§ **DATA EXTRACT**
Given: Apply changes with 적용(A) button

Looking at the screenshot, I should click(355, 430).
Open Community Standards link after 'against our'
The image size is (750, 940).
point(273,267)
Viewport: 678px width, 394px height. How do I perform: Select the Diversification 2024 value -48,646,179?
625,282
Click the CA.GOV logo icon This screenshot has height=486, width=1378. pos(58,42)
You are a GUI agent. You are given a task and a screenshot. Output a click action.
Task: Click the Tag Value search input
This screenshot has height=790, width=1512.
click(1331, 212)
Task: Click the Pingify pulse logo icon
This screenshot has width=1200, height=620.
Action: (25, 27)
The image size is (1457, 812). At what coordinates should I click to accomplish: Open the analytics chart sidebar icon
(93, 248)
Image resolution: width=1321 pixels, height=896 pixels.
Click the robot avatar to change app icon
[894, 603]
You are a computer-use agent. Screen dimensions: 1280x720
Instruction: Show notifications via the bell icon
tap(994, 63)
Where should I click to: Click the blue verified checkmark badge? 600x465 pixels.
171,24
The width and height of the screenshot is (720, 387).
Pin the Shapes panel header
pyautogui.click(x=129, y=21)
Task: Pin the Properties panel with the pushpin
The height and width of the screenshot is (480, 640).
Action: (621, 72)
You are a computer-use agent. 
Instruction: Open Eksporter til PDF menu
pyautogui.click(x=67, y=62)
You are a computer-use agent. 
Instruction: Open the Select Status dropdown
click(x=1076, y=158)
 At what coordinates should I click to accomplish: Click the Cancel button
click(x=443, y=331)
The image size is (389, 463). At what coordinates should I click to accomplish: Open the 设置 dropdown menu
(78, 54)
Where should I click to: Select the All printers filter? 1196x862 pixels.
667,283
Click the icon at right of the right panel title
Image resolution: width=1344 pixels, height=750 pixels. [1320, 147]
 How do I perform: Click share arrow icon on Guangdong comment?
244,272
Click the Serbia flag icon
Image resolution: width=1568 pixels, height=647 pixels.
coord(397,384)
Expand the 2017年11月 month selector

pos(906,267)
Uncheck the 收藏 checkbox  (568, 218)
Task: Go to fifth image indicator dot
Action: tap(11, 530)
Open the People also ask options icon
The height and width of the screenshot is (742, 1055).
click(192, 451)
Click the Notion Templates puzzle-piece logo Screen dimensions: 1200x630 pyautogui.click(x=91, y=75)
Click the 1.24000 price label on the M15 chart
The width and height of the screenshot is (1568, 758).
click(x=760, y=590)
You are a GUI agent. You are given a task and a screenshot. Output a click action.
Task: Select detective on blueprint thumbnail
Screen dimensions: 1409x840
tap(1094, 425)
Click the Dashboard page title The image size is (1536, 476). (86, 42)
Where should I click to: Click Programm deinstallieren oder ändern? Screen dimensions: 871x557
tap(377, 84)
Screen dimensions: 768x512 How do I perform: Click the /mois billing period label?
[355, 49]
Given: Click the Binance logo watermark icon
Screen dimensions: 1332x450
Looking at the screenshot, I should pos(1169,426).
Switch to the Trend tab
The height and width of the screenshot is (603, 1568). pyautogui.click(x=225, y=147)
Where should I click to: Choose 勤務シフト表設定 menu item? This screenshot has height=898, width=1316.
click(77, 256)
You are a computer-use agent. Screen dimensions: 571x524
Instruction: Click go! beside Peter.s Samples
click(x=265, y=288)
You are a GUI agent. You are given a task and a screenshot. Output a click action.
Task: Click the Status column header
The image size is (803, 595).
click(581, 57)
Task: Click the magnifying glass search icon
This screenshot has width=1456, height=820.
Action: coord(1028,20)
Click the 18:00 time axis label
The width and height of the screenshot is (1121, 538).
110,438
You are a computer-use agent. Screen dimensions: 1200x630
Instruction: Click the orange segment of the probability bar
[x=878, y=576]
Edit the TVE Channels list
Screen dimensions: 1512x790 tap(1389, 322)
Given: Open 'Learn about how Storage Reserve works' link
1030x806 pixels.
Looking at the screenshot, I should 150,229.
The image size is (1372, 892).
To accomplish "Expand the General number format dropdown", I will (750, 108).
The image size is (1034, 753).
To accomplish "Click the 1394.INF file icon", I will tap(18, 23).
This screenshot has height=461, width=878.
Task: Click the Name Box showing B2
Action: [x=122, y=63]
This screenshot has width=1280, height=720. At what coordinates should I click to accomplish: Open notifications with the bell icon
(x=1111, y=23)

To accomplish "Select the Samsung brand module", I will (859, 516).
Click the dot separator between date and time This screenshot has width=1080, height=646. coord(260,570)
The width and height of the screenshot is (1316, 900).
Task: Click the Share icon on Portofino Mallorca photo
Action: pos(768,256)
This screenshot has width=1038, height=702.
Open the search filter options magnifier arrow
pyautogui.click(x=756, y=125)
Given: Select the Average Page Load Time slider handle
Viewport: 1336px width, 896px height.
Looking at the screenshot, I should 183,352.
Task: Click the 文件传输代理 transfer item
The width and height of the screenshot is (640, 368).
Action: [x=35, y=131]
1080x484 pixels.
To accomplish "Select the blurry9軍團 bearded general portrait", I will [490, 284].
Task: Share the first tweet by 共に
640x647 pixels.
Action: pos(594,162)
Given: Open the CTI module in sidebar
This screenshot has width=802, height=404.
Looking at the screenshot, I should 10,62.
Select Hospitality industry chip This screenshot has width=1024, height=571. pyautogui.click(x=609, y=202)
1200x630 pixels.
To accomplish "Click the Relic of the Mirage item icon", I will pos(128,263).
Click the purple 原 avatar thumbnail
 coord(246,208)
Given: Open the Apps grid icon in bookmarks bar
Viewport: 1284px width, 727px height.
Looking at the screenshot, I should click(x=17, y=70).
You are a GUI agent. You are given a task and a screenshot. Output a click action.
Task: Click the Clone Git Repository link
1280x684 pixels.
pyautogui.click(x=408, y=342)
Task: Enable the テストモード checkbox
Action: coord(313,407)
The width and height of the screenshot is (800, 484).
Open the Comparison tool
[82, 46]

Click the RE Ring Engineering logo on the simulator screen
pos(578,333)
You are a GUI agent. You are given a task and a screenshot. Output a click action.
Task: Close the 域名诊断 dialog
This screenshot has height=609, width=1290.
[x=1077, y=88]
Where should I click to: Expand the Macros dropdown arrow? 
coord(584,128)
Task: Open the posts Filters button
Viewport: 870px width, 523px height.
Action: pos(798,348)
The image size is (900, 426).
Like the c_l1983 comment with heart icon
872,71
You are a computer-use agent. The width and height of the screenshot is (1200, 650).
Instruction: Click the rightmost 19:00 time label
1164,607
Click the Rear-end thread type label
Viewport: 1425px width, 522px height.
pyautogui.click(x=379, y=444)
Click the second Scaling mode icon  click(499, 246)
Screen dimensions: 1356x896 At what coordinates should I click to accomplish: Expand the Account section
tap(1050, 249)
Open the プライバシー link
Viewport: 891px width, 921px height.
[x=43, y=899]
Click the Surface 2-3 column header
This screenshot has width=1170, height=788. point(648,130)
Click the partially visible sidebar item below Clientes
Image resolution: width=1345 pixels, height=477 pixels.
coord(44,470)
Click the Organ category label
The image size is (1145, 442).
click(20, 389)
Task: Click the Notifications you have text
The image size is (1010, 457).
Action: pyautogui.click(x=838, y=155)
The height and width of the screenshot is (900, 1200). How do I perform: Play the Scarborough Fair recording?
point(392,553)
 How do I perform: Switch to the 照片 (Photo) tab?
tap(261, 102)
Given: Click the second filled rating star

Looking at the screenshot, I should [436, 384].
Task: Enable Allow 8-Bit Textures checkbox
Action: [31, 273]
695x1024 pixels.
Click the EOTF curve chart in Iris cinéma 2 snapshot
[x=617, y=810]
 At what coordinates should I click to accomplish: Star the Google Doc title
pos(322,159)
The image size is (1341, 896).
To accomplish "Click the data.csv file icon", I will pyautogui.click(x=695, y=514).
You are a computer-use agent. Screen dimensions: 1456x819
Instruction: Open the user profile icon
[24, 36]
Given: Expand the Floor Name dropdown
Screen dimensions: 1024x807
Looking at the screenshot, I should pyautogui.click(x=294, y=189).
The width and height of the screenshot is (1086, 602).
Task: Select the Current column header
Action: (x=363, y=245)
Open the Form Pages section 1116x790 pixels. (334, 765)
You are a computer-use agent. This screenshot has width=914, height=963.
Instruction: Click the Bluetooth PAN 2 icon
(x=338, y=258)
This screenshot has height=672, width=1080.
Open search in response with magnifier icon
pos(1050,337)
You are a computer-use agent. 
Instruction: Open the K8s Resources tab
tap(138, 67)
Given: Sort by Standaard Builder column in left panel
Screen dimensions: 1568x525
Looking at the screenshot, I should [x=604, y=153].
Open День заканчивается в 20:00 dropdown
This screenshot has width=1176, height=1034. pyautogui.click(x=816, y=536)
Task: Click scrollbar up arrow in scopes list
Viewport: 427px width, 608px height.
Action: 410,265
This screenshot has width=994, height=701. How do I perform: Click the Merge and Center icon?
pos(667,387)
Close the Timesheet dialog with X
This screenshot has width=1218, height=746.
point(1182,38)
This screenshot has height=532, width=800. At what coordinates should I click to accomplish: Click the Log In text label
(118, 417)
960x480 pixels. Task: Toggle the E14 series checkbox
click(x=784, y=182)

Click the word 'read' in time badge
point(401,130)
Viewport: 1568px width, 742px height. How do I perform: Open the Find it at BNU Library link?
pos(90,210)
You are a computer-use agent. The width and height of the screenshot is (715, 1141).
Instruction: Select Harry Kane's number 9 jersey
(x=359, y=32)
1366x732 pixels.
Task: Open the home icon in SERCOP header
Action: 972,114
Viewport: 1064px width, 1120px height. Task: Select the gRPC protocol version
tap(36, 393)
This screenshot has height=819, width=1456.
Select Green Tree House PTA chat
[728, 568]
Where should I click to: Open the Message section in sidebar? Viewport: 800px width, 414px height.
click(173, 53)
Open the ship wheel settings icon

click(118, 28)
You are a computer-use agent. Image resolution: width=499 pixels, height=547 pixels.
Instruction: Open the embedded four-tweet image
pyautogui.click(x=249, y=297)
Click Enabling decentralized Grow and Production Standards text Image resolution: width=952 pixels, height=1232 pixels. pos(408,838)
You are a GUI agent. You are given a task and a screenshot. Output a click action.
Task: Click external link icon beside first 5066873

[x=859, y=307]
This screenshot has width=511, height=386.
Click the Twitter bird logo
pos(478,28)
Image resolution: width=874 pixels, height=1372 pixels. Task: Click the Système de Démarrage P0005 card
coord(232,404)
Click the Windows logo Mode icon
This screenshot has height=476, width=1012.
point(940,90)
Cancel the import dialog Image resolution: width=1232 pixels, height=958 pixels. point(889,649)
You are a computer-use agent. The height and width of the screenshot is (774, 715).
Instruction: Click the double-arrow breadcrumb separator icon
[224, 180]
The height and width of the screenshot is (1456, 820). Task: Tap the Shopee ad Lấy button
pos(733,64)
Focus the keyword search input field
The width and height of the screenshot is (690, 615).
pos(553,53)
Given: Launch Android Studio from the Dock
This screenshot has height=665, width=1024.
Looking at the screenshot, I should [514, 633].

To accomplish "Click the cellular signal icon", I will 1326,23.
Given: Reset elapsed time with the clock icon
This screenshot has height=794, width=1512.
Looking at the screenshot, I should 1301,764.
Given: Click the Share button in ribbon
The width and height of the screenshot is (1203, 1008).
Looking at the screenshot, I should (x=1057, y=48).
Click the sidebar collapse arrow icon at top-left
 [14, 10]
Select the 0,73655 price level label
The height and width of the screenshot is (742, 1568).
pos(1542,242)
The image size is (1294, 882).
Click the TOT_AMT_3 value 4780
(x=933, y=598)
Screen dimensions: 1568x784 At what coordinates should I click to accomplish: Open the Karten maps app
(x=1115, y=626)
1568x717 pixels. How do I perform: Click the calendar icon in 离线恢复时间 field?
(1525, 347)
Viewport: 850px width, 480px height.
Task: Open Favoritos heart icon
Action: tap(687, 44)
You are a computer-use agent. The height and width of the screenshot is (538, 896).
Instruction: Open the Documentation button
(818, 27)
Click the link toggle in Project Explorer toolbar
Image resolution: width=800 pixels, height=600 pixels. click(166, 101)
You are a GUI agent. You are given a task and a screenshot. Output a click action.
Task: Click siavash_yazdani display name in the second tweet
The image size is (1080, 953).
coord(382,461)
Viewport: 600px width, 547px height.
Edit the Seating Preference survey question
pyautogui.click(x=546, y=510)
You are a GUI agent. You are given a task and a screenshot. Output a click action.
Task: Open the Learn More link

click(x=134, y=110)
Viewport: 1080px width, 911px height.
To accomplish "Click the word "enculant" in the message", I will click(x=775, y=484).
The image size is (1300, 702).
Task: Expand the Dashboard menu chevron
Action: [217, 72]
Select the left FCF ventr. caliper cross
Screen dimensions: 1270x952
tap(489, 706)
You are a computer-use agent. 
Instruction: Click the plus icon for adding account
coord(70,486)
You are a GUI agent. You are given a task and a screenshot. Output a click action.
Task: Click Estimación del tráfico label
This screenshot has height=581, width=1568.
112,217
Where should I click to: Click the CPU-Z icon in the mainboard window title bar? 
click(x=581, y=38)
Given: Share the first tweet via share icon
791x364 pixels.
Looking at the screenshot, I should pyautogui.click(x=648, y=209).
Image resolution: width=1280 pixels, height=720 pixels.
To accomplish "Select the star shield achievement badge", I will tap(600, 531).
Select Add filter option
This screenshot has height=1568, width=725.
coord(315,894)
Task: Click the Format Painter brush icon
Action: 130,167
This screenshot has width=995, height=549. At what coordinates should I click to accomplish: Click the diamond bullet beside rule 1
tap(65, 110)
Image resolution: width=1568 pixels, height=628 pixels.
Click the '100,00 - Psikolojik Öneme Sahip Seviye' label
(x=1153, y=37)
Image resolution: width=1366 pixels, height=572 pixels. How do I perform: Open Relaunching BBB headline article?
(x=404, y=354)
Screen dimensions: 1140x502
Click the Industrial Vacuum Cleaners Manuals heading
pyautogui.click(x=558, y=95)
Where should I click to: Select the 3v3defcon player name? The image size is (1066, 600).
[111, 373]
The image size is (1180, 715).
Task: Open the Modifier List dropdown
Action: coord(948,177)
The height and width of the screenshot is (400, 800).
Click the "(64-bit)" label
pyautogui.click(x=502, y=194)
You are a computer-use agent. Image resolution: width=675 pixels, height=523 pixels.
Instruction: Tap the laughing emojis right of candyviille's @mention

§ **ASSIGNED TASK**
Retype only this portion of the data above: the line containing "1200x630 pixels.", the line containing "Click the second Scaling", and all lines between them, exactly.

§ **THE ANSWER**
1200x630 pixels.
To accomplish "Click the Relic of the Mirage item icon", I will pos(128,263).
Click the purple 原 avatar thumbnail
 coord(246,208)
Given: Open the Apps grid icon in bookmarks bar
Viewport: 1284px width, 727px height.
Looking at the screenshot, I should click(x=17, y=70).
You are a GUI agent. You are given a task and a screenshot. Output a click action.
Task: Click the Clone Git Repository link
1280x684 pixels.
pyautogui.click(x=408, y=342)
Task: Enable the テストモード checkbox
Action: coord(313,407)
The width and height of the screenshot is (800, 484).
Open the Comparison tool
[82, 46]

Click the RE Ring Engineering logo on the simulator screen
pos(578,333)
You are a GUI agent. You are given a task and a screenshot. Output a click action.
Task: Close the 域名诊断 dialog
This screenshot has height=609, width=1290.
[x=1077, y=88]
Where should I click to: Expand the Macros dropdown arrow? 
coord(584,128)
Task: Open the posts Filters button
Viewport: 870px width, 523px height.
Action: pos(798,348)
The image size is (900, 426).
Like the c_l1983 comment with heart icon
872,71
You are a computer-use agent. The width and height of the screenshot is (1200, 650).
Instruction: Click the rightmost 19:00 time label
1164,607
Click the Rear-end thread type label
Viewport: 1425px width, 522px height.
pyautogui.click(x=379, y=444)
Click the second Scaling mode icon  click(499, 246)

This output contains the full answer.